Wednesday, June 26, 2013 1:00 AM
June 30, 1933
Dr. James Gordon Dees was granted license to practice medicine by reciprocity, having taken examinations on the final six subjects, held in Jackson on last Friday.
Dr. Dees received his medical degree from the University of Tennessee Doctors in March, and is now serving his internship in the General Hospital in Memphis. The internship was one of three chosen from thirty applicants whose scholastic standing and recommendations were the determining factors in the selection. He received his B. S. Degree and two years of medical training at Ole Miss.
June 25, 1943
Pvt. Grover E. Smith, son of Mr. and Mrs. W. U. Smith of the Arlington community, is now a dietician with the Quarter Master Corps in New Guinea. Pvt. Smith has been in service since September of 1942.
He write homes that he receives the Democrat and enjoys it very much.
June 25, 1953
Sixty-three majorettes will compete for the title of Miss Southern Majorette of 1953. The winner will be awarded a one-year $300 scholarship to Southern along with a trophy and a spot in Southern's majorette corps when she enrolls in college.
Pictured are five of the 63 majorettes that will compete for the title Friday night, June 26. From left: Barbara Brown, Gulfport; Alice Hamill, Philadelphia; Southern majorette Dot Tullos, Jackson; Beverly Battershill, Philadelphia; Jerry Ann McDaniel, Gulfport and Pat Shove, Gulfport.
June 27, 1963
Charlene Fulton, daughter of Mr. and Mrs. J. V. Fulton of Bond Community, was crowned Neshoba County Dairy Princess last Saturday at the annual Dairy Day parade and program. She was crowned by her sister, Dianne Fulton, the 1962 Neshoba County Princess. First alternate was Miss Carole Williams, daughter of Mr. and Mrs. Winston Williams of the East Neshoba Community, and second alternate was Miss Shirley May, daughter of Mr. and Mrs. Vardaman May, also of the East Neshoba Community. Contestant for the Princess title were presented in review during the parade held Saturday in conjunction with the Dairy Week festivities sponsored by the Philadelphia-Neshoba County Chamber of Commerce. Miss Patty Calvert and Miss Geneva Harrison were named Maids of Milk Saturday.
June 28, 1973
The House of Representatives has approved $4,310000 in federal funds for replacement of the Public Health Service hospital in Philadelphia, Congressman G. V. (Sonny) Montgomery announced.
The new 40-bed hospital will be built on the Pearl River Reservation west of Choctaw Central School. It will replace the present facility build in 1926 with 23 beds.
State and federal agents, directed by Neshoba County constable Leon Myers, Friday raided an illicit moonshine distillery about seven miles southwest of Philadelphia in the Dixon community.
June 29, 1983
United States Sen. John H. Glenn of Ohio, Democratic candidate for president of the United States, will visit the Neshoba County Fair on July 28.
The former astronaut will speak at the pavilion at 12:45 p.m.
The event will be on thursday, or "Jackson Day" of Fair week. Glenn will be the first speaker on the afternoon program and will be followed by Gov. William Winter.

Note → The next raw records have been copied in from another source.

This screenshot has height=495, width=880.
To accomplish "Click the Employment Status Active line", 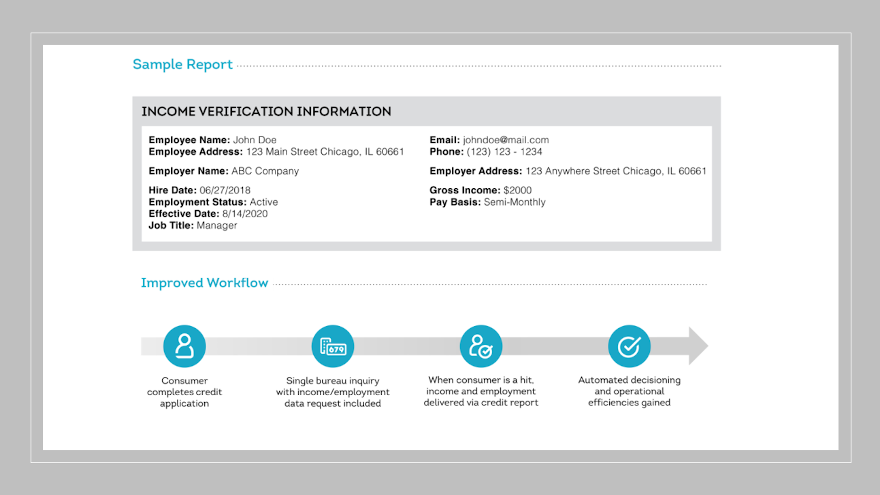I will click(213, 202).
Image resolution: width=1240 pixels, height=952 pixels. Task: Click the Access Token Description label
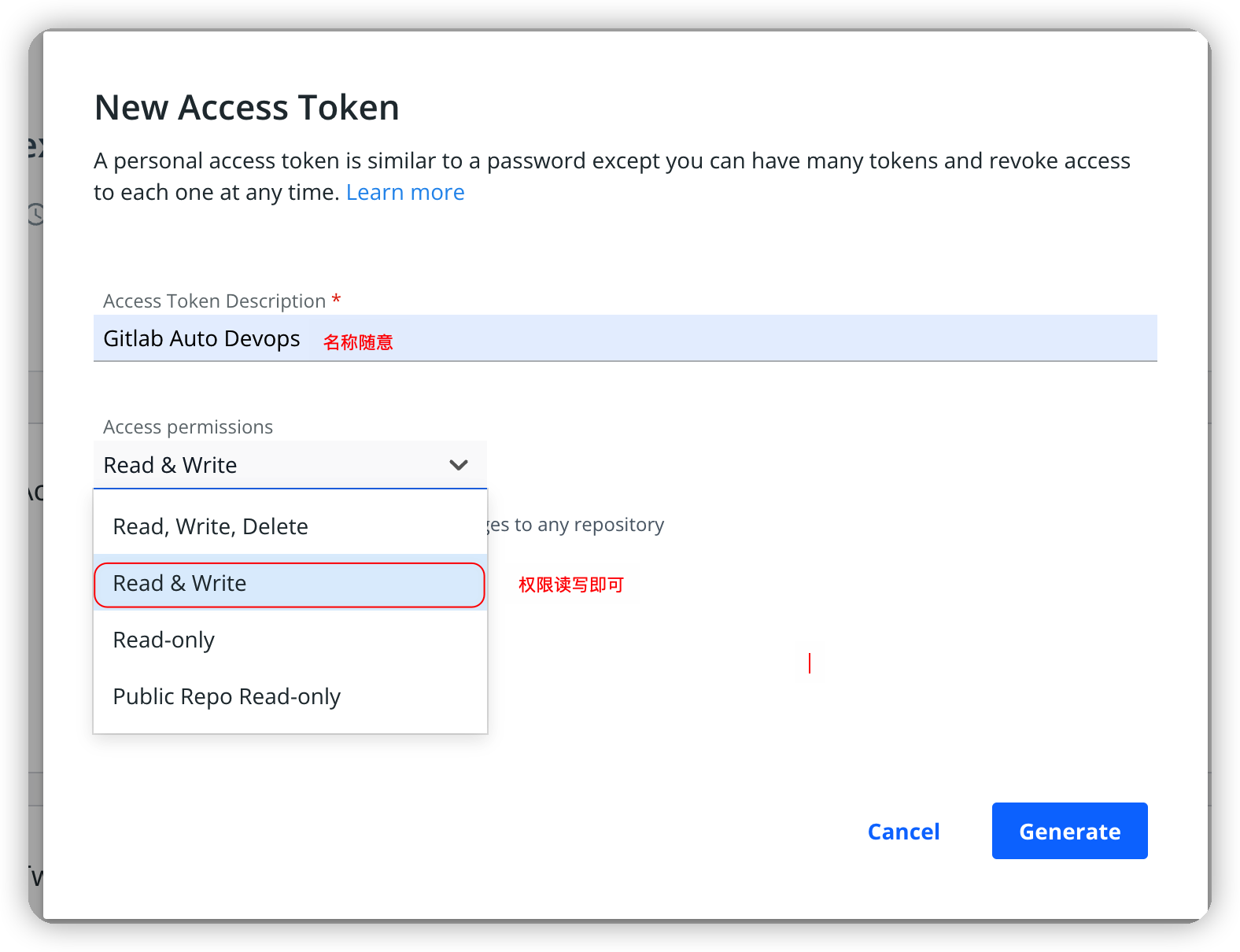point(214,301)
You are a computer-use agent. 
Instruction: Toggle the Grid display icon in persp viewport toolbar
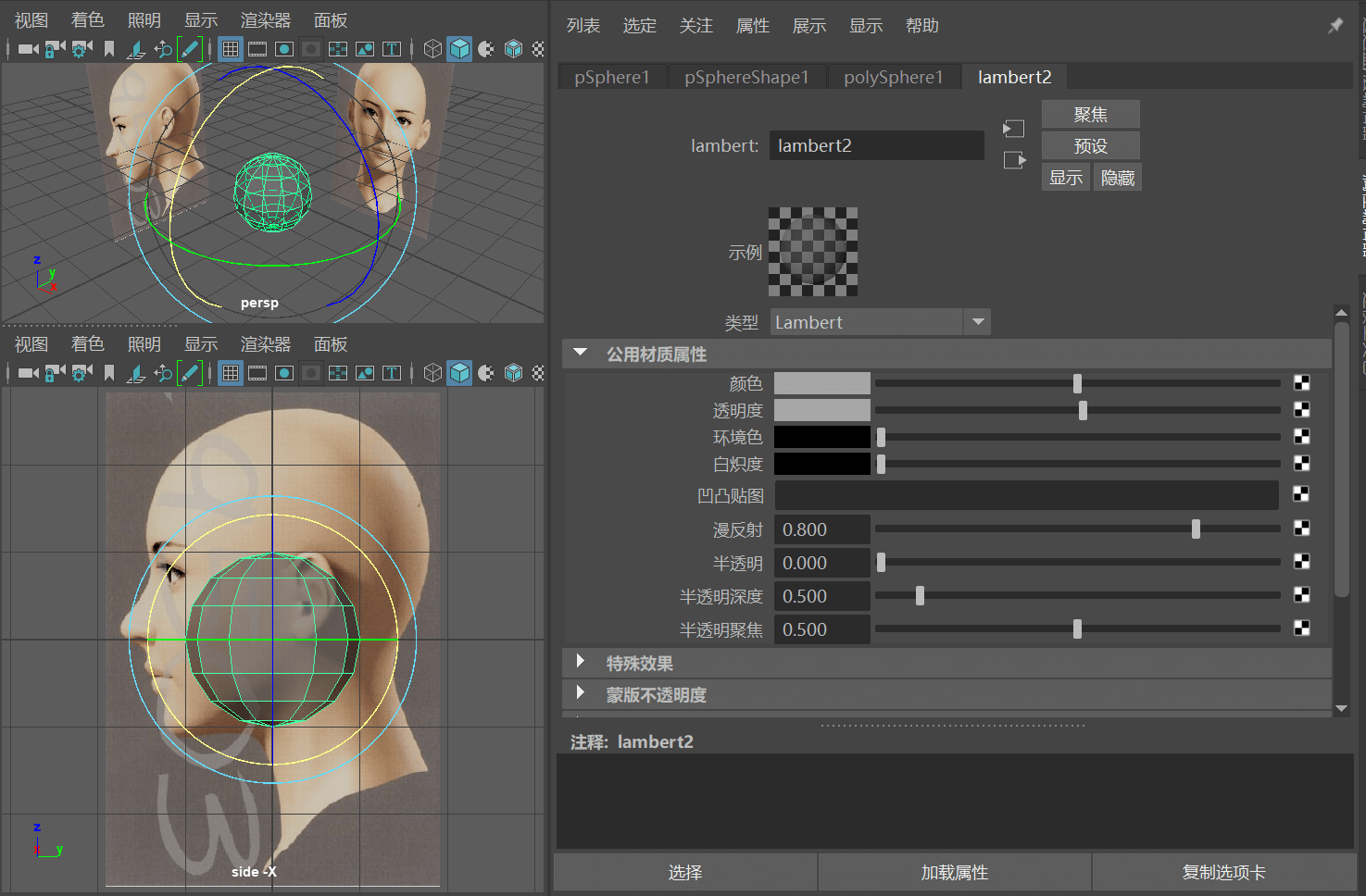231,49
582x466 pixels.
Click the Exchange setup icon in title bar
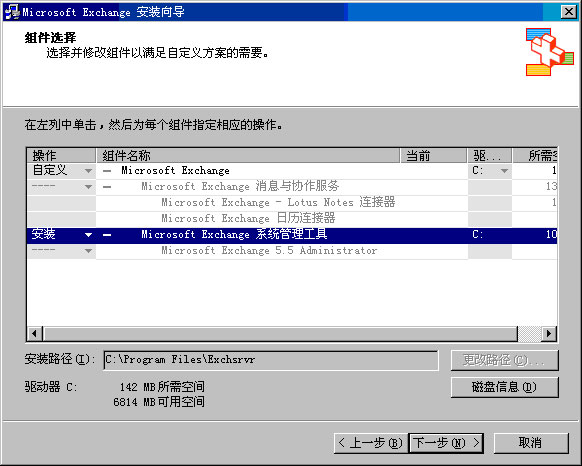[12, 12]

Glenn will be the second major presidential candidate to have visited the Neshoba County Fair. In 1980 Ronald Reagan spoke at the Fair, shortly after having won the Republican presidential nomination.
June 30, 1993
Residential telephone subscribers will begin paying a flat rate of 80 cents a month beginning July 1 to support the Enhanced 911 Emergency Service.
Businessess will start paying $1.60 a month. The new rates were set by the state legislature in a bill enacted in the past session.
The Neshoba Count Board of Supervisors heard a report on the 911 system at its Monday meeting by Emergency Management Director Don Tullos.